On Wearables, Watches, and the End of Pebble | #ManufacturingMonday #MakerBusiness
I realize linking to this excellent article by Backchannel Editor Steven Levy on ‘The Inside Story Behind Pebble’s Demise’ on the day in America when Christmas Day is observed may come across as a bit of a downer. But on the contrary this is as good a time as any for hardware startups, makers, and even the mainstream tech sector itself to reflect on 2016’s failures & perhaps learn how to think ahead a little better – perhaps even how to support each other more – as the future forecast is anything but status quo.

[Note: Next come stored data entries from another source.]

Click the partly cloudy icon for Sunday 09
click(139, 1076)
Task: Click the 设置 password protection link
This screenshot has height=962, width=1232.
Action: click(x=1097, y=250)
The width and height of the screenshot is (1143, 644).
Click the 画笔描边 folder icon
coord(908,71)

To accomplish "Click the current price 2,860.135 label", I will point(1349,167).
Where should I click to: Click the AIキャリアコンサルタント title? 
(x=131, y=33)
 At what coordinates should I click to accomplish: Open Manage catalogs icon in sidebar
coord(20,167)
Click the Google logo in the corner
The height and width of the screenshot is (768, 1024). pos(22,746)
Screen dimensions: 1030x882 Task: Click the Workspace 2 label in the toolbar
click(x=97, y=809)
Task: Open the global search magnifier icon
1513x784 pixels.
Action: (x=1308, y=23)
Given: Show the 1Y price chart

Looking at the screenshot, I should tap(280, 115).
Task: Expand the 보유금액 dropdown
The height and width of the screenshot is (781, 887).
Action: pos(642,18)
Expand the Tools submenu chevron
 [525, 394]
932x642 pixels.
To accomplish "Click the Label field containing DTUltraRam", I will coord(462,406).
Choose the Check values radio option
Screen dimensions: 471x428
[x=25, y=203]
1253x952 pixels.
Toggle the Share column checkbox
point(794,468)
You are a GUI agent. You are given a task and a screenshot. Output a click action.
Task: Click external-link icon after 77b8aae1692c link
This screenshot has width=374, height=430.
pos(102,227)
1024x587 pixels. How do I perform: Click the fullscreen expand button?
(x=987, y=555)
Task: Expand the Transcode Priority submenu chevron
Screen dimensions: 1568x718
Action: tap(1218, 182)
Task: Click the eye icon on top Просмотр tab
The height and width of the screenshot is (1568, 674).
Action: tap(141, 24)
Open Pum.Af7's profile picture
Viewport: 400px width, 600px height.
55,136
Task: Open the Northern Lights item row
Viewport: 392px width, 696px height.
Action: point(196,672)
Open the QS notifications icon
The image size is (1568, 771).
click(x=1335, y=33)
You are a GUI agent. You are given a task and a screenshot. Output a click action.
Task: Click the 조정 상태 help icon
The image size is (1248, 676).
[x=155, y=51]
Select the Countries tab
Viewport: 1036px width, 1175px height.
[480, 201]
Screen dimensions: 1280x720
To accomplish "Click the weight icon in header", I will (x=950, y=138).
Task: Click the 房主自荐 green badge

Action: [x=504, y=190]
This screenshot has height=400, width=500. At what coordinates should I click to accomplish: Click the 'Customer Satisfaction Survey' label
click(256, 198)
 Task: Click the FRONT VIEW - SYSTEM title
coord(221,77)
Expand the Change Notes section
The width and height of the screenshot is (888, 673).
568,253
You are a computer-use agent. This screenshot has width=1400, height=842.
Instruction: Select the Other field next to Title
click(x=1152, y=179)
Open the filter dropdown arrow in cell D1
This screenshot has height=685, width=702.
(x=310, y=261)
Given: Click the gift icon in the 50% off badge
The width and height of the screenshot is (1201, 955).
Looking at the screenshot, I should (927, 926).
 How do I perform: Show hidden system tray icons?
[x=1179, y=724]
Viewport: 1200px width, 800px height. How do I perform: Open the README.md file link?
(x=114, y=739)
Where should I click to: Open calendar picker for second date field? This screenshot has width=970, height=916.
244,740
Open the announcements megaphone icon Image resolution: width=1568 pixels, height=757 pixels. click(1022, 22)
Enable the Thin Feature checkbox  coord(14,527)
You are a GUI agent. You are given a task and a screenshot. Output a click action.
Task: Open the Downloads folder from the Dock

Eric Migicovsky. (Photo by Steven Levy)
If the myth of Silicon Valley is to be believed, Eric Migicovsky should be ebullient. After all, he has failed. For the past nine years, he spent time and made time — 24/7 — with Pebble, a smartwatch company he started as a 21-year old whelp while studying abroad in the Netherlands city of Delft, known more for pottery than technology. His trajectory has been niche legendary: struggling Y Combinator startup, Kickstarter hero, builder of a platform, and seller of over two million smartwatches. Sounds like a lot, but it wasn’t enough. Pebble was losing money, with no profit in sight.
So on December 6, Migicovsky sold Pebble’s key assets, including its intellectual property, to Fitbit, which will reportedly hire about 40 percent of his workforce. At 30, he’s facing the first days of his adult life without the title of CEO. And in a culture that fetishizes failure, he has earned the ultimate credential: a crashed and burned startup.